%%

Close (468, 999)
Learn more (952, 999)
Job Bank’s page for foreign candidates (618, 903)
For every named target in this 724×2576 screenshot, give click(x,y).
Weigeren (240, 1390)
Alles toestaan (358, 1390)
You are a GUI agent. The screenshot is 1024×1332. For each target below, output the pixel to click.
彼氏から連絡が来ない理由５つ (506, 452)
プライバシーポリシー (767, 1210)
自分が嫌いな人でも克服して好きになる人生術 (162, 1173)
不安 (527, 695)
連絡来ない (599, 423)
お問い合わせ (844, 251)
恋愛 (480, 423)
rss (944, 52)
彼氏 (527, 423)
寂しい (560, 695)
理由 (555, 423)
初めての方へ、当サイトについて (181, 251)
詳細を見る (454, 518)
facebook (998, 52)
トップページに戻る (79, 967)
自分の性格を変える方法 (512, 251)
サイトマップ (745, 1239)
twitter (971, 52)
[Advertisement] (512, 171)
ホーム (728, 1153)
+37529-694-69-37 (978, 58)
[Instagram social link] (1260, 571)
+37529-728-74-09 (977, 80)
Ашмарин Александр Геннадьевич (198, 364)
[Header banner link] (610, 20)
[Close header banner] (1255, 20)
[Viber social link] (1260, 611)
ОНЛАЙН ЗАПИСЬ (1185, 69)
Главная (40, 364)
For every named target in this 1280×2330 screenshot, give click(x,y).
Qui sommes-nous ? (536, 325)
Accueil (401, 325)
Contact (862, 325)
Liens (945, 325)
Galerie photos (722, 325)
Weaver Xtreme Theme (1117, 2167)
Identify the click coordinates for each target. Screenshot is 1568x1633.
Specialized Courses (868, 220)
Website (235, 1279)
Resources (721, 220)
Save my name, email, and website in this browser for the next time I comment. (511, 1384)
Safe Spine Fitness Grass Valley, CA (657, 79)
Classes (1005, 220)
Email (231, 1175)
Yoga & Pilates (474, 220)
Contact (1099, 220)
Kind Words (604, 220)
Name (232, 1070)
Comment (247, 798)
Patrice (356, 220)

%%

-- WRITTEN EXERCISE --
Which lines of the data above contain the string "this", with case counting? Gather them and copy each one out in full.

-- FULL ANSWER --
For every named target in this 724×2576 screenshot, give click(x,y).
For every named target in this 1280×2330 screenshot, give click(x,y).
Save my name, email, and website in this browser for the next time I comment. (511, 1384)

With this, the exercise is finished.